A single pigmented lesion on skin can make it look unattractive. Moles or warts are those few benign non-cancerous lesions (may rarely turn malignant also) which though usually painless but can make your skin look repulsive and unattractive. On the other hand a corn can not only be a source of pain but also discomforting while walking.
Let us understand what exactly these three are and their mechanism of development.
A mole is a pigmented, elevated or flat, skin lesion which is usually benign i.e. non-cancerous & painless. On the other hand, warts are small cauliflower like growth, typically traced on the hands, feet, neck, face, genitalia or in different locations of the body; specially at the friction sites. These both are usually benign but rarely may turn cancerous, so it is always advisable to remove them. Both impart an ugly look to the skin and may compel the patient to keep it covered with clothing.
Moles can be congenital or occur in childhood or sometimes late in adulthood. They are usually formed due to excessive pigment production by melanocytes. Moles can be either light colored or deep red colored.

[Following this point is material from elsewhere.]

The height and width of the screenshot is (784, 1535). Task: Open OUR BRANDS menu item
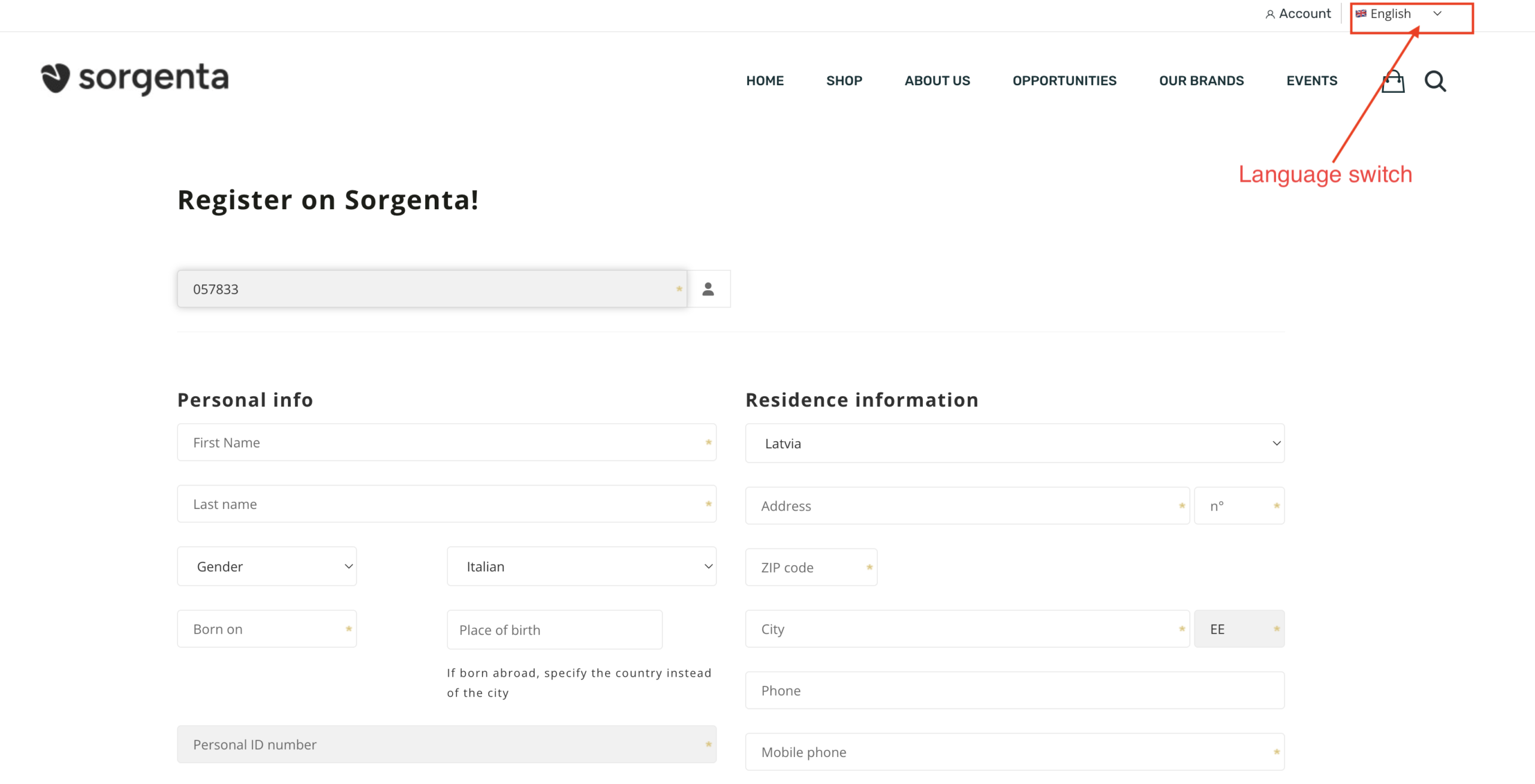click(x=1201, y=81)
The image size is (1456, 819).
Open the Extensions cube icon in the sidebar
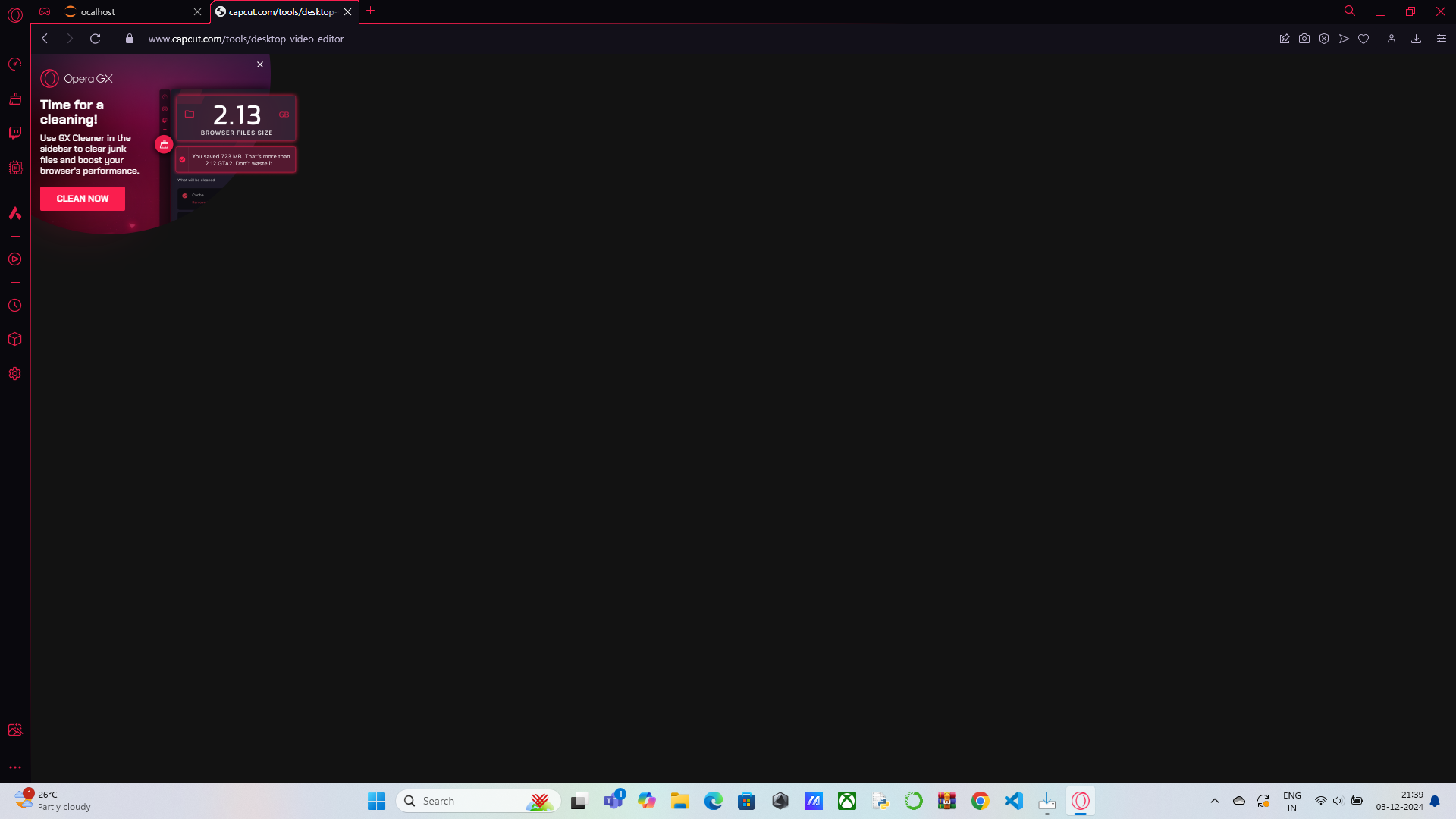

Warts are usually formed at friction sites anywhere on the body and genital warts are mostly due to viral infection, specifically by the Human Papilloma Virus. HPV is an oncogenic virus and is also the cause of many malignancies in the body including cervical cancer, vulval and penile cancer. In general, palmar and plantar warts usually do not have a high rate of contagion, however genital warts are highly contagious.
A corn is a skin lesion of thick, hardened dead skin caused due to pressure, usually over the sole of the feet. It can form a hard “seed” or “corn” in the centre of surrounding callous (hard skin). It is usually formed on top and sides of the toes due to pressure of the whole body born by the toe against the shoe pressure and is often painful.
Proper fitted shoes with wide spacing is the answer to the prevention of corns.Tight fitted shoe should not be worn for too long.
Wart, mole or corn removal is essentially an OPD procedure, they are done under local anaesthesia.
Dr. Ashish Khare would assess the lesion pre-operatively.
Suspicious looking lesions are planned for biopsy after removal.
Viral markers and COVID-19 testing is usually required pre-operatively.
1. Cryotherapy with liquid nitrogen - This is a simple procedure with quick recovery time. It is often done by a cryoprobe which is a pen like instrument which does not affect the normal tissue but only targets the lesion. It freezes the target tissue which becomes dead and then regenerates afresh. A blister may form after the treatment, which should be allowed to dry up and not burst. The wart may take an average 3 to 4 treatments to fall off.
2. Radiofrequency - This also involves a simple procedure which involves low temperature, high frequency radio energy waves to cauterize the lesion. First a local anaesthesia is injected to make the area numb. Using RF cautery, superficial dead layer of skin is removed till the normal skin is reached which is identified by pin point bleeding on the surface. Usually any dead space or underlying bursa is also eliminated. Stitches are not required usually and tissues are allowed to heal from within on their own. Patients can easily resume their normal activities immediately after.
3. CO2 laser vapourisation - These are specially useful in failed cases by other methods or for warts at inaccessible places like male urethra, high in vagina or anal area. Guided laser is used in this procedure in order to burn off the wart or corn. it uses high energy laser light which causes vapourisation of the lesion and cauterisation of the bleeding points. First, dead skin or lesion is excised to decrease the surface area of skin to be treated, then the laser beams are applied to burn off the lesion.
4. Surgical Excision - This is the oldest and most commonly used method where other resources are not available. First the area is made numb using local anesthetic. Then a circular incision is made around the area of mole or wart or corn keeping sufficient margin involving normal healthy tissue. Hemostasis is secured through electrocautery. If it is a large area, stitches may be required to obliterate the dead space.
a. A small dressing is placed on procedure site which is removed within a week.
b. Pain killers and antibiotics are prescribed for 5 days.
c. You can start walking immediately after the procedure but it is recommended to keep the activities mild until you are fully recovered.
d. A follow up examination is done after 3 and 7 days to check for healing.